(Supplied information):
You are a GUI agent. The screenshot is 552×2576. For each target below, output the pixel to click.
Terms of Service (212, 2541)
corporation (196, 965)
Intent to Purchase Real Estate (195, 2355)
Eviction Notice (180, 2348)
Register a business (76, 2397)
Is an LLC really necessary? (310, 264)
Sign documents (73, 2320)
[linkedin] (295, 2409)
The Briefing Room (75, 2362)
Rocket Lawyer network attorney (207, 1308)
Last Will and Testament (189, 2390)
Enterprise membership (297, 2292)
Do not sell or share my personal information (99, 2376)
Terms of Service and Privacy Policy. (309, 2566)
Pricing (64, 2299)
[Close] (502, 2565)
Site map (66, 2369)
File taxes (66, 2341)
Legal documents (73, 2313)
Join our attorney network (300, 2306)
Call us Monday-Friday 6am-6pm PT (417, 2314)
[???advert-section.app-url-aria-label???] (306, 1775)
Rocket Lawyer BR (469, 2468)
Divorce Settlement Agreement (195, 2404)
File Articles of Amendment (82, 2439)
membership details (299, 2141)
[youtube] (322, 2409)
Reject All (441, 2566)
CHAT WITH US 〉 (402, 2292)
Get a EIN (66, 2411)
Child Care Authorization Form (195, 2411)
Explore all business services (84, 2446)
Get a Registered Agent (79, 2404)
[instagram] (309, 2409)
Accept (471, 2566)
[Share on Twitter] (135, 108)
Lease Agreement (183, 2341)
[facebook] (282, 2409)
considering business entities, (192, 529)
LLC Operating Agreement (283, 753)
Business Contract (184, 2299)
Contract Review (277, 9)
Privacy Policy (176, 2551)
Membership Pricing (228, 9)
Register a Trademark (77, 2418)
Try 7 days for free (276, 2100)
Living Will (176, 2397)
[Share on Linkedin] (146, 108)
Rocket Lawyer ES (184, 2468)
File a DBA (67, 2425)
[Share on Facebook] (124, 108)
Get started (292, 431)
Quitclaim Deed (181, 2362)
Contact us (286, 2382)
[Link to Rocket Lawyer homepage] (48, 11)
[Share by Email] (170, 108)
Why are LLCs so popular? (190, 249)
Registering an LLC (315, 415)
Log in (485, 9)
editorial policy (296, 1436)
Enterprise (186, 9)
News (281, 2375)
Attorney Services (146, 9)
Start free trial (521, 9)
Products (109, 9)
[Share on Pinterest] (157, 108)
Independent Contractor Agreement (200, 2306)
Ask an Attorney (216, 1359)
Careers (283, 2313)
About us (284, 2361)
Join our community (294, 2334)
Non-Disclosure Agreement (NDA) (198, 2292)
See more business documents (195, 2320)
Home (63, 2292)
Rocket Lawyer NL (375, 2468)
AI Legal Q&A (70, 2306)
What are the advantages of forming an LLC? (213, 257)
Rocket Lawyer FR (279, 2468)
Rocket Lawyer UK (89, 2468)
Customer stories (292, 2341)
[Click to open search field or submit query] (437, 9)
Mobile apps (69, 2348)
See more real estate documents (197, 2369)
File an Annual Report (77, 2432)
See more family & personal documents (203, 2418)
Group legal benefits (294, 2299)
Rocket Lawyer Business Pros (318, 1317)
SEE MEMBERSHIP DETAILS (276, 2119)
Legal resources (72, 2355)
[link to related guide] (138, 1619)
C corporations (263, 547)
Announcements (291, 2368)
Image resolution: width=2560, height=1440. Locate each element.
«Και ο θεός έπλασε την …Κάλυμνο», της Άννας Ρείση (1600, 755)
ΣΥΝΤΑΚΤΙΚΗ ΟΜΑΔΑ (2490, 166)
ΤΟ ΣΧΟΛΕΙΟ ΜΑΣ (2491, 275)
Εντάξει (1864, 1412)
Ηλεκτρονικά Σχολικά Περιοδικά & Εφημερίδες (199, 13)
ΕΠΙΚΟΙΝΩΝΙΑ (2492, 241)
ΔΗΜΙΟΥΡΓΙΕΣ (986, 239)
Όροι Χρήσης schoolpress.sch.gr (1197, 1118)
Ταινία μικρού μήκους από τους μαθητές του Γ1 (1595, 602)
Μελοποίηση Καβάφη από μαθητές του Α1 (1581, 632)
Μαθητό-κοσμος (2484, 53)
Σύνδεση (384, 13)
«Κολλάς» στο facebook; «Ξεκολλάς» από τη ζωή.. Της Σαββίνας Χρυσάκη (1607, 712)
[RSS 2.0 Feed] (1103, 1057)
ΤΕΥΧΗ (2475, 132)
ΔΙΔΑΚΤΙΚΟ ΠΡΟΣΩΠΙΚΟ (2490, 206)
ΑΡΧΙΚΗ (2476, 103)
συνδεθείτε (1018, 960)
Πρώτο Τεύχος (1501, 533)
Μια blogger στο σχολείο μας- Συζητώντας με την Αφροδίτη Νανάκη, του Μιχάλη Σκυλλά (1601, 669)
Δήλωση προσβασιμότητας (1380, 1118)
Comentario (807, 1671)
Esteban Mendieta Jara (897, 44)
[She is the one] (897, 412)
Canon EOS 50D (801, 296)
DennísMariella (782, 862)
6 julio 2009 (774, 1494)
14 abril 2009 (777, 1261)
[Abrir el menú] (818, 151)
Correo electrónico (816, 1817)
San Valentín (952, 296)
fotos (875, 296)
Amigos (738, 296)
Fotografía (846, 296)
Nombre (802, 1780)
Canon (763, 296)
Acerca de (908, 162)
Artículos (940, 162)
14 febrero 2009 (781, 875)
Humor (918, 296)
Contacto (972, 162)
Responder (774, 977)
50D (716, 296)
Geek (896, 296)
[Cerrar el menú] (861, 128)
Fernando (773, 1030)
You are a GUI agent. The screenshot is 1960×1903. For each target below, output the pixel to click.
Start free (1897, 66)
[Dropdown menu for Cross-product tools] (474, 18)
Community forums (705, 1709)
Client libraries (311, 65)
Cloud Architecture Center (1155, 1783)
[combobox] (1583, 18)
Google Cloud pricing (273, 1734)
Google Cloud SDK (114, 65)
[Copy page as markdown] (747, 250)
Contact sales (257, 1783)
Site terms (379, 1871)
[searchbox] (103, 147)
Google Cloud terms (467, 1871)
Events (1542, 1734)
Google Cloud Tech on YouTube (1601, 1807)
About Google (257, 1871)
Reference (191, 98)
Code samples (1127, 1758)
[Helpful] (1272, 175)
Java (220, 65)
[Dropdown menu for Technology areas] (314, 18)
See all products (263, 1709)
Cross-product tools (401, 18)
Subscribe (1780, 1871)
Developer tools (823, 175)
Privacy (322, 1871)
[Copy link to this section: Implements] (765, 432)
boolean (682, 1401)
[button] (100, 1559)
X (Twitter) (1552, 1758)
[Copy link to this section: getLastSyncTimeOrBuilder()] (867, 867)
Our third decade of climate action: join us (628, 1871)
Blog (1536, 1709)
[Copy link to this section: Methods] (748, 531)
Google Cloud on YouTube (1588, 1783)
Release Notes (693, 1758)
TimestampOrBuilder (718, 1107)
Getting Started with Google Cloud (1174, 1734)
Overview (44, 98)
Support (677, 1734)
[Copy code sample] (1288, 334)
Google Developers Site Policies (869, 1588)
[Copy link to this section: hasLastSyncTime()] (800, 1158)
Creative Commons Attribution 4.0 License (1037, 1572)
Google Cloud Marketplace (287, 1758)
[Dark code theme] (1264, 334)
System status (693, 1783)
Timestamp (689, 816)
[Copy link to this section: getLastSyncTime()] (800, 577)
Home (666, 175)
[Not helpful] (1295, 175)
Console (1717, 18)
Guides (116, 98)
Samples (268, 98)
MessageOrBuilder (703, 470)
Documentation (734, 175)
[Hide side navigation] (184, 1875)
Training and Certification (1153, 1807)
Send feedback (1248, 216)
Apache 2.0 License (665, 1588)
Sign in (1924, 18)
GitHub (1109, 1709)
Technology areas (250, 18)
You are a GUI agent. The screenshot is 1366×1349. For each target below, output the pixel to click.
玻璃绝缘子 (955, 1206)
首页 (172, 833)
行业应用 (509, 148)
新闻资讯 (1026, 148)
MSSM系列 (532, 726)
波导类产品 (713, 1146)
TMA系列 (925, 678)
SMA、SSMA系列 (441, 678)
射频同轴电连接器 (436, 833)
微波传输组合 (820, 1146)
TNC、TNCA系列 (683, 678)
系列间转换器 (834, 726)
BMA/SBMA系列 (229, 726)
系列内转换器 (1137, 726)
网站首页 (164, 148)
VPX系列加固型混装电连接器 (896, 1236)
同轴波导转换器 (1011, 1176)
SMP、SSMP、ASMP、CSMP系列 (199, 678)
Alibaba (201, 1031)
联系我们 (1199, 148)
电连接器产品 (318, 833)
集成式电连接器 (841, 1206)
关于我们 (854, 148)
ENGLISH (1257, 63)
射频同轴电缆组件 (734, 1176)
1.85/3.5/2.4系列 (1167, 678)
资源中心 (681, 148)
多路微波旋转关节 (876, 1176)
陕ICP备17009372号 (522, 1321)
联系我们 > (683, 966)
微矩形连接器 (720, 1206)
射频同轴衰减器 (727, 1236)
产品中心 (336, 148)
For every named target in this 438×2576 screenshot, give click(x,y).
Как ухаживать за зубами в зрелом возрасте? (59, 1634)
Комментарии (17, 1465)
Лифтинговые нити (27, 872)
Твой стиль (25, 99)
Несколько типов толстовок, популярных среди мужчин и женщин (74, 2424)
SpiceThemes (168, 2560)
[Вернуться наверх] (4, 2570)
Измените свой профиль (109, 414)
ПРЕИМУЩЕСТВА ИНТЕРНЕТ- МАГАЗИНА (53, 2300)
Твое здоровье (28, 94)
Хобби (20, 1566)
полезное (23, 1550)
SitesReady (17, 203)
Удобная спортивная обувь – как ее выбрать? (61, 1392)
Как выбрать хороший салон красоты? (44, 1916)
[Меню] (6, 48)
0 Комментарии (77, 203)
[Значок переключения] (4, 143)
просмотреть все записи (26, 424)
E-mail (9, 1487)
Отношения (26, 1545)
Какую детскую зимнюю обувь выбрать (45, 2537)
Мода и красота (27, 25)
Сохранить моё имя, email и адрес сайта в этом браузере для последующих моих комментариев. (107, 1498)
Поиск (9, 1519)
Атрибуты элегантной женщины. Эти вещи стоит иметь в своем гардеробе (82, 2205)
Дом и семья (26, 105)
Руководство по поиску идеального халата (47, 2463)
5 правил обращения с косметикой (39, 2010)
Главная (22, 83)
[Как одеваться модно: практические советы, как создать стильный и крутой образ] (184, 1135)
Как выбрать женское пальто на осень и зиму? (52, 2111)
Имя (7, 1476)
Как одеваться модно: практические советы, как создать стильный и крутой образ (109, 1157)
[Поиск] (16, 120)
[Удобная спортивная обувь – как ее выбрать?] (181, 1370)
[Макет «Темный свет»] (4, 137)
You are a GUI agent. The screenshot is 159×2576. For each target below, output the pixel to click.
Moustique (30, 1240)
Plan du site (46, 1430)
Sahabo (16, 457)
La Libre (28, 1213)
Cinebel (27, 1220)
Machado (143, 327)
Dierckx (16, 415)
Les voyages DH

(How to complete this task): Could you return exactly the stretch of the data above that starts at the line with "Mobile apps (69, 2348)" and ends at the line with "Image resolution: width=2560, height=1440.", both lines included?

(The answer):
Mobile apps (69, 2348)
See more real estate documents (197, 2369)
File an Annual Report (77, 2432)
See more family & personal documents (203, 2418)
Group legal benefits (294, 2299)
Rocket Lawyer Business Pros (318, 1317)
SEE MEMBERSHIP DETAILS (276, 2119)
Legal resources (72, 2355)
[link to related guide] (138, 1619)
C corporations (263, 547)
Announcements (291, 2368)
Image resolution: width=2560, height=1440. Locate each element.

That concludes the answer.